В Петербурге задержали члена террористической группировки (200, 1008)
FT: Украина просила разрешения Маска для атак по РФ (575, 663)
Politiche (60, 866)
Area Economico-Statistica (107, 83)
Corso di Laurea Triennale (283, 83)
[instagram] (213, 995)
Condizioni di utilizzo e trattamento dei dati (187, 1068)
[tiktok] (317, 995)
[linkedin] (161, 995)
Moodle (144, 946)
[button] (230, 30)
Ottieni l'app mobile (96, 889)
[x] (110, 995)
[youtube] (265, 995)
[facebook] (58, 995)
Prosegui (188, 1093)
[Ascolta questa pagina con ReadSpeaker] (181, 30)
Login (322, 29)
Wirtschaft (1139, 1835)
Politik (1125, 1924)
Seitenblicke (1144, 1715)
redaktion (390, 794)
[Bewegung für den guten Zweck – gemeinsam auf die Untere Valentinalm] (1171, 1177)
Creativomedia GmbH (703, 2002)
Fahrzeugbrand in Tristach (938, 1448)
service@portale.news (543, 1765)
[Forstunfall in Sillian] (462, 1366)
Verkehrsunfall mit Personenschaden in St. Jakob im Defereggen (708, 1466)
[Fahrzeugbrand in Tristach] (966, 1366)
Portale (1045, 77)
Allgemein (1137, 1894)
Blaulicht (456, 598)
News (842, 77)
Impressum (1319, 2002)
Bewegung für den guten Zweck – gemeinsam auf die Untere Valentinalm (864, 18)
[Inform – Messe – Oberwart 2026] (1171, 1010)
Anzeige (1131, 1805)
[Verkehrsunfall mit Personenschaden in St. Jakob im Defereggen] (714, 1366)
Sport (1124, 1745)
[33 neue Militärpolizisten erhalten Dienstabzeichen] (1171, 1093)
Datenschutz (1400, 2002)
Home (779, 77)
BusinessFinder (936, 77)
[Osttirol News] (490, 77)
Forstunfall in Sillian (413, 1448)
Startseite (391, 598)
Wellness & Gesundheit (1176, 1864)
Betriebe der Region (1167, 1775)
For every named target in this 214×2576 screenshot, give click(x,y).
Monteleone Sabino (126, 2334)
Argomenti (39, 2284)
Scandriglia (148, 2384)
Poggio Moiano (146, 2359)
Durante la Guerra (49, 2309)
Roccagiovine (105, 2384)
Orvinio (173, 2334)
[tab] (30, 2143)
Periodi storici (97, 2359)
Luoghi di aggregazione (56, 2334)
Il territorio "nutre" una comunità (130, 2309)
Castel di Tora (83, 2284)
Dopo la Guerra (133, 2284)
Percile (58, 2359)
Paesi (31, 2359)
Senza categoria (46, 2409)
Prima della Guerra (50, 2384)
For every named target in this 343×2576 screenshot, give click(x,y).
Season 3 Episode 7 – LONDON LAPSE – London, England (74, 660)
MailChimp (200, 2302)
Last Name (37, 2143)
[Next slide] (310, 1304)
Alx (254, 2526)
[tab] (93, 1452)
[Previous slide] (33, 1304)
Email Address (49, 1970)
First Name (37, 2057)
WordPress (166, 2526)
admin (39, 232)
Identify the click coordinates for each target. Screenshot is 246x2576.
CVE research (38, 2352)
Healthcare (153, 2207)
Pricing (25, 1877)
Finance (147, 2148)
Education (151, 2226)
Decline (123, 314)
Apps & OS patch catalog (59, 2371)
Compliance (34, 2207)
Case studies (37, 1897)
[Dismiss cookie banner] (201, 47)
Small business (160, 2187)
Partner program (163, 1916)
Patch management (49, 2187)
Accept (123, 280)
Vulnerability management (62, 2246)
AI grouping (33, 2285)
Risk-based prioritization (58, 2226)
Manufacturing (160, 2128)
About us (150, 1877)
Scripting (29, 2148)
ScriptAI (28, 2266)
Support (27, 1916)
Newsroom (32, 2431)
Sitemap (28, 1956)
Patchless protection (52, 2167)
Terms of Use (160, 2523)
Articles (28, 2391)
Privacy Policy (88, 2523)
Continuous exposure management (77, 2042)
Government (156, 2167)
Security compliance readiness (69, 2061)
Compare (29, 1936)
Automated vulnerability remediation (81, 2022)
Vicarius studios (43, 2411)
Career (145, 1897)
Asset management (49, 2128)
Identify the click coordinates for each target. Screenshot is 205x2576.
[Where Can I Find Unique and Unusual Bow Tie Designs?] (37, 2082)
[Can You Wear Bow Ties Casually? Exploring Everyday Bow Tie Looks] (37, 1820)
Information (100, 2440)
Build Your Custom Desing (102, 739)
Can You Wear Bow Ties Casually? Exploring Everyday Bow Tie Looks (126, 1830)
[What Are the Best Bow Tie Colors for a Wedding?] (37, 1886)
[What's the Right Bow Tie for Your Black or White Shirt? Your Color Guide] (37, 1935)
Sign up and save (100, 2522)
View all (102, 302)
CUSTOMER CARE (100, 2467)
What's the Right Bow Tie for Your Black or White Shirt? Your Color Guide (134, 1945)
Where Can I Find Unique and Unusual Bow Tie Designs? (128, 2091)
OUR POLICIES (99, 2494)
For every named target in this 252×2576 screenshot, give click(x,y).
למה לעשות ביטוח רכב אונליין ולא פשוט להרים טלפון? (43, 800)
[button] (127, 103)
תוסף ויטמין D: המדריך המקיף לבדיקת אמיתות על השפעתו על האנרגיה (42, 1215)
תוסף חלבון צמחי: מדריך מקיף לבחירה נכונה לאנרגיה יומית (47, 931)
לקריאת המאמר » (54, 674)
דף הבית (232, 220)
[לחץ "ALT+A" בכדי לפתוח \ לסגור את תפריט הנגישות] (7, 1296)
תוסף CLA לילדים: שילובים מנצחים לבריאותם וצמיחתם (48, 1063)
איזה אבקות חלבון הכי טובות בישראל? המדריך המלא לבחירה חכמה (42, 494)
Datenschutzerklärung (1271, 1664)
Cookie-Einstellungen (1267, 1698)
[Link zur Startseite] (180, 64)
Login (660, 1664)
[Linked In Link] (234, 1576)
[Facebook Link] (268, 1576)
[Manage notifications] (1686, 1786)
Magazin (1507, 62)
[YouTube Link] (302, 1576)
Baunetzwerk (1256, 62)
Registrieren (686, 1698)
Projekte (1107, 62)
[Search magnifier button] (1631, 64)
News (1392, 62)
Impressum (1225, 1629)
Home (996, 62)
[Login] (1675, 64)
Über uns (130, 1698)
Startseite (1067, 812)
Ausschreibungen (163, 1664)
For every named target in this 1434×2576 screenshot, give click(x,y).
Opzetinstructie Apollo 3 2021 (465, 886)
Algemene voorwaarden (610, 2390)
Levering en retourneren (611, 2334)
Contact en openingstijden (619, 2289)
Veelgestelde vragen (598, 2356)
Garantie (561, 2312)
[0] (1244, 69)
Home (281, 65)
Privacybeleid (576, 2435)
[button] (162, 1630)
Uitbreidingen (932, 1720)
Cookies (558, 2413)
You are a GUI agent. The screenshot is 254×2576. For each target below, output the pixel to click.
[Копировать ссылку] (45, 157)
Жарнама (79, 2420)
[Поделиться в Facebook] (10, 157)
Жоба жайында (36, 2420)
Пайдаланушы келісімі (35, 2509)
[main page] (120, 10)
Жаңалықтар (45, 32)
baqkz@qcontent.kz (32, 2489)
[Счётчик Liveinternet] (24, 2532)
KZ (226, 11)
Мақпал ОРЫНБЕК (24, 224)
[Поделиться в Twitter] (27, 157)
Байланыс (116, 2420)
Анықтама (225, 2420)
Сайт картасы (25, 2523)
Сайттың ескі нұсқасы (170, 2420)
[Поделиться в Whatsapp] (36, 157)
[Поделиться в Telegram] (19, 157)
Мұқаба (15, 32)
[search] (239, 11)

════════════════════

DIRECTIONS FOR THIS TASK →
Repeat all the entries word for word.

ANSWER FOR THE TASK →
В Петербурге задержали члена террористической группировки (200, 1008)
FT: Украина просила разрешения Маска для атак по РФ (575, 663)
Politiche (60, 866)
Area Economico-Statistica (107, 83)
Corso di Laurea Triennale (283, 83)
[instagram] (213, 995)
Condizioni di utilizzo e trattamento dei dati (187, 1068)
[tiktok] (317, 995)
[linkedin] (161, 995)
Moodle (144, 946)
[button] (230, 30)
Ottieni l'app mobile (96, 889)
[x] (110, 995)
[youtube] (265, 995)
[facebook] (58, 995)
Prosegui (188, 1093)
[Ascolta questa pagina con ReadSpeaker] (181, 30)
Login (322, 29)
Wirtschaft (1139, 1835)
Politik (1125, 1924)
Seitenblicke (1144, 1715)
redaktion (390, 794)
[Bewegung für den guten Zweck – gemeinsam auf die Untere Valentinalm] (1171, 1177)
Creativomedia GmbH (703, 2002)
Fahrzeugbrand in Tristach (938, 1448)
service@portale.news (543, 1765)
[Forstunfall in Sillian] (462, 1366)
Verkehrsunfall mit Personenschaden in St. Jakob im Defereggen (708, 1466)
[Fahrzeugbrand in Tristach] (966, 1366)
Portale (1045, 77)
Allgemein (1137, 1894)
Blaulicht (456, 598)
News (842, 77)
Impressum (1319, 2002)
Bewegung für den guten Zweck – gemeinsam auf die Untere Valentinalm (864, 18)
[Inform – Messe – Oberwart 2026] (1171, 1010)
Anzeige (1131, 1805)
[Verkehrsunfall mit Personenschaden in St. Jakob im Defereggen] (714, 1366)
Sport (1124, 1745)
[33 neue Militärpolizisten erhalten Dienstabzeichen] (1171, 1093)
Datenschutz (1400, 2002)
Home (779, 77)
BusinessFinder (936, 77)
[Osttirol News] (490, 77)
Forstunfall in Sillian (413, 1448)
Startseite (391, 598)
Wellness & Gesundheit (1176, 1864)
Betriebe der Region (1167, 1775)
For every named target in this 214×2576 screenshot, give click(x,y).
Monteleone Sabino (126, 2334)
Argomenti (39, 2284)
Scandriglia (148, 2384)
Poggio Moiano (146, 2359)
Durante la Guerra (49, 2309)
Roccagiovine (105, 2384)
Orvinio (173, 2334)
[tab] (30, 2143)
Periodi storici (97, 2359)
Luoghi di aggregazione (56, 2334)
Il territorio "nutre" una comunità (130, 2309)
Castel di Tora (83, 2284)
Dopo la Guerra (133, 2284)
Percile (58, 2359)
Paesi (31, 2359)
Senza categoria (46, 2409)
Prima della Guerra (50, 2384)
For every named target in this 343×2576 screenshot, give click(x,y).
Season 3 Episode 7 – LONDON LAPSE – London, England (74, 660)
MailChimp (200, 2302)
Last Name (37, 2143)
[Next slide] (310, 1304)
Alx (254, 2526)
[tab] (93, 1452)
[Previous slide] (33, 1304)
Email Address (49, 1970)
First Name (37, 2057)
WordPress (166, 2526)
admin (39, 232)
Identify the click coordinates for each target. Screenshot is 246x2576.
CVE research (38, 2352)
Healthcare (153, 2207)
Pricing (25, 1877)
Finance (147, 2148)
Education (151, 2226)
Decline (123, 314)
Apps & OS patch catalog (59, 2371)
Compliance (34, 2207)
Case studies (37, 1897)
[Dismiss cookie banner] (201, 47)
Small business (160, 2187)
Partner program (163, 1916)
Patch management (49, 2187)
Accept (123, 280)
Vulnerability management (62, 2246)
AI grouping (33, 2285)
Risk-based prioritization (58, 2226)
Manufacturing (160, 2128)
About us (150, 1877)
Scripting (29, 2148)
ScriptAI (28, 2266)
Support (27, 1916)
Newsroom (32, 2431)
Sitemap (28, 1956)
Patchless protection (52, 2167)
Terms of Use (160, 2523)
Articles (28, 2391)
Privacy Policy (88, 2523)
Continuous exposure management (77, 2042)
Government (156, 2167)
Security compliance readiness (69, 2061)
Compare (29, 1936)
Automated vulnerability remediation (81, 2022)
Vicarius studios (43, 2411)
Career (145, 1897)
Asset management (49, 2128)
Identify the click coordinates for each target. Screenshot is 205x2576.
[Where Can I Find Unique and Unusual Bow Tie Designs?] (37, 2082)
[Can You Wear Bow Ties Casually? Exploring Everyday Bow Tie Looks] (37, 1820)
Information (100, 2440)
Build Your Custom Desing (102, 739)
Can You Wear Bow Ties Casually? Exploring Everyday Bow Tie Looks (126, 1830)
[What Are the Best Bow Tie Colors for a Wedding?] (37, 1886)
[What's the Right Bow Tie for Your Black or White Shirt? Your Color Guide] (37, 1935)
Sign up and save (100, 2522)
View all (102, 302)
CUSTOMER CARE (100, 2467)
What's the Right Bow Tie for Your Black or White Shirt? Your Color Guide (134, 1945)
Where Can I Find Unique and Unusual Bow Tie Designs? (128, 2091)
OUR POLICIES (99, 2494)
For every named target in this 252×2576 screenshot, give click(x,y).
למה לעשות ביטוח רכב אונליין ולא פשוט להרים טלפון? (43, 800)
[button] (127, 103)
תוסף ויטמין D: המדריך המקיף לבדיקת אמיתות על השפעתו על האנרגיה (42, 1215)
תוסף חלבון צמחי: מדריך מקיף לבחירה נכונה לאנרגיה יומית (47, 931)
לקריאת המאמר » (54, 674)
דף הבית (232, 220)
[לחץ "ALT+A" בכדי לפתוח \ לסגור את תפריט הנגישות] (7, 1296)
תוסף CLA לילדים: שילובים מנצחים לבריאותם וצמיחתם (48, 1063)
איזה אבקות חלבון הכי טובות בישראל? המדריך המלא לבחירה חכמה (42, 494)
Datenschutzerklärung (1271, 1664)
Cookie-Einstellungen (1267, 1698)
[Link zur Startseite] (180, 64)
Login (660, 1664)
[Linked In Link] (234, 1576)
[Facebook Link] (268, 1576)
[Manage notifications] (1686, 1786)
Magazin (1507, 62)
[YouTube Link] (302, 1576)
Baunetzwerk (1256, 62)
Registrieren (686, 1698)
Projekte (1107, 62)
[Search magnifier button] (1631, 64)
News (1392, 62)
Impressum (1225, 1629)
Home (996, 62)
[Login] (1675, 64)
Über uns (130, 1698)
Startseite (1067, 812)
Ausschreibungen (163, 1664)
For every named target in this 1434×2576 screenshot, give click(x,y).
Opzetinstructie Apollo 3 2021 (465, 886)
Algemene voorwaarden (610, 2390)
Levering en retourneren (611, 2334)
Contact en openingstijden (619, 2289)
Veelgestelde vragen (598, 2356)
Garantie (561, 2312)
[0] (1244, 69)
Home (281, 65)
Privacybeleid (576, 2435)
[button] (162, 1630)
Uitbreidingen (932, 1720)
Cookies (558, 2413)
You are a GUI agent. The screenshot is 254×2576. For each target below, output the pixel to click.
[Копировать ссылку] (45, 157)
Жарнама (79, 2420)
[Поделиться в Facebook] (10, 157)
Жоба жайында (36, 2420)
Пайдаланушы келісімі (35, 2509)
[main page] (120, 10)
Жаңалықтар (45, 32)
baqkz@qcontent.kz (32, 2489)
[Счётчик Liveinternet] (24, 2532)
KZ (226, 11)
Мақпал ОРЫНБЕК (24, 224)
[Поделиться в Twitter] (27, 157)
Байланыс (116, 2420)
Анықтама (225, 2420)
Сайт картасы (25, 2523)
Сайттың ескі нұсқасы (170, 2420)
[Поделиться в Whatsapp] (36, 157)
[Поделиться в Telegram] (19, 157)
Мұқаба (15, 32)
[search] (239, 11)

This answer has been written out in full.